Isatou is a smallholder poultry farmer in Mamud Faana in the Central River Region,The Gambia. She benefitted from on-the-job training and startup support under the European Union-funded Jobs, Skills and Finance programme for youth and women.
In 2019, ITC supported the roll-out of on-the-job poultry training for 45 poultry farmers under the programme. Isatou was one of them. Through the training, she and the other participants gained first-hand experience in both production and marketing of broilers.
After completing the training, they were supported with start-up kits to start their businesses in their community. The initiative builds on the new curricula and standards for poultry production that ITC developed in partnership with MOHERST and NAQAA.
Before she underwent the training, Isatou managed a small poultry in her house,where she would sell the little she could for her family’s sustenance.
Occasionally, Isatou would encounter significant setbacks when the birds fell sick.She needed to learn more about how to care for and manage sick birds. She said, “When one of the birds falls sick, I did not know what to do. So, the sickness would spread among the birds, and many would die. This caused me great discomfort as I did not know how to administer sick birds or even medicate them.”

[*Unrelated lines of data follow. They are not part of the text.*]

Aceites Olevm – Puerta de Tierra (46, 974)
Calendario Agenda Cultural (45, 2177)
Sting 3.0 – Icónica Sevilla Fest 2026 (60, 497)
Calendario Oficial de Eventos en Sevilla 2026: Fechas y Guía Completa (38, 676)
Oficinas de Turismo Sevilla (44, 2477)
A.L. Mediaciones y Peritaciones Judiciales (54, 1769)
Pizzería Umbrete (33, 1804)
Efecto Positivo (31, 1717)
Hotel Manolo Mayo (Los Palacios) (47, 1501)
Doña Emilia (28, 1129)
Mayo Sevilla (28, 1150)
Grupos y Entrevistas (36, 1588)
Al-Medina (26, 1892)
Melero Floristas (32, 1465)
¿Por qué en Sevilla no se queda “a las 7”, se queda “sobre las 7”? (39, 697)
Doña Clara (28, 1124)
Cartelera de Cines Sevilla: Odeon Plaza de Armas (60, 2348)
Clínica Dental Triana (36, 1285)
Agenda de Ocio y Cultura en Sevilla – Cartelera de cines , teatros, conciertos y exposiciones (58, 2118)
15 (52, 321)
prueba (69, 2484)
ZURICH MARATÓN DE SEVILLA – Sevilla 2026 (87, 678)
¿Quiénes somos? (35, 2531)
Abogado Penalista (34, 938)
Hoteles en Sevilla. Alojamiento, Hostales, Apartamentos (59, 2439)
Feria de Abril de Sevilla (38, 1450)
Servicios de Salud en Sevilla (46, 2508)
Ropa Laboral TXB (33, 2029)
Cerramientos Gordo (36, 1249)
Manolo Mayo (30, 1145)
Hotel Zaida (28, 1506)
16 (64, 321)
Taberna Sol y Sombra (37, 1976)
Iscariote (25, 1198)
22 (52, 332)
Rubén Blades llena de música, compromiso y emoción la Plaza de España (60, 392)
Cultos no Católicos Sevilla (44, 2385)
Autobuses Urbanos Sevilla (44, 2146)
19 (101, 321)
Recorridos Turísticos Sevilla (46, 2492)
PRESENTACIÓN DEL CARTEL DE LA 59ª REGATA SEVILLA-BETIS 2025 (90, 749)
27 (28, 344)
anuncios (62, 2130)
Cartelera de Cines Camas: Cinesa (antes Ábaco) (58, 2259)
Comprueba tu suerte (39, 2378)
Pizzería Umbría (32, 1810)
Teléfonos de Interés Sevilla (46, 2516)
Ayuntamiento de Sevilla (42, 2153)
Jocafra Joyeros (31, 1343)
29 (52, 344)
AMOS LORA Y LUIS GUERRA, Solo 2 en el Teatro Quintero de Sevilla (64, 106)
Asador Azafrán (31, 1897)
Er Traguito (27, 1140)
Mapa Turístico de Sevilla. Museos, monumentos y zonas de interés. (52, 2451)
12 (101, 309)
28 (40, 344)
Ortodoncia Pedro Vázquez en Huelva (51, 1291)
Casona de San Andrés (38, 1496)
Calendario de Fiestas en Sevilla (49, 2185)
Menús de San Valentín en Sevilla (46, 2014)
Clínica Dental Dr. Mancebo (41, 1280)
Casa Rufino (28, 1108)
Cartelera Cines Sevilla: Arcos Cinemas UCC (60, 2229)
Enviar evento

After the training, Isatou received startup support of hundred and fifty chicks. She recounted how her poultry grew significantly based on what she had learned. “From the 150 chicks that I received, I managed and multiplied them until I reached about 500 hens. That is when I diversified and included layers onto the broilers that I already had. I can sell at least three crates per day at 300 dalasis ($5.00) per crate,” she said.
Financial management is a significant component in the growth of micro, small and medium-sized enterprises. The training boosted Isatou’s financial literacy skills. With what she learned from the training, Isatou said, “Before the training, I would just sell and spend all the money on my needs and that of my family.But now, I have registered my business and opened an account where I make regular monthly savings. I now divide my profits to save part, spend some on my household needs and reinvest a quarter.”
Isatou now runs one of the biggest poultry businesses in Mamud Faana. She has customers from neighbouring communities and makes even more sales during big market days (Lumos).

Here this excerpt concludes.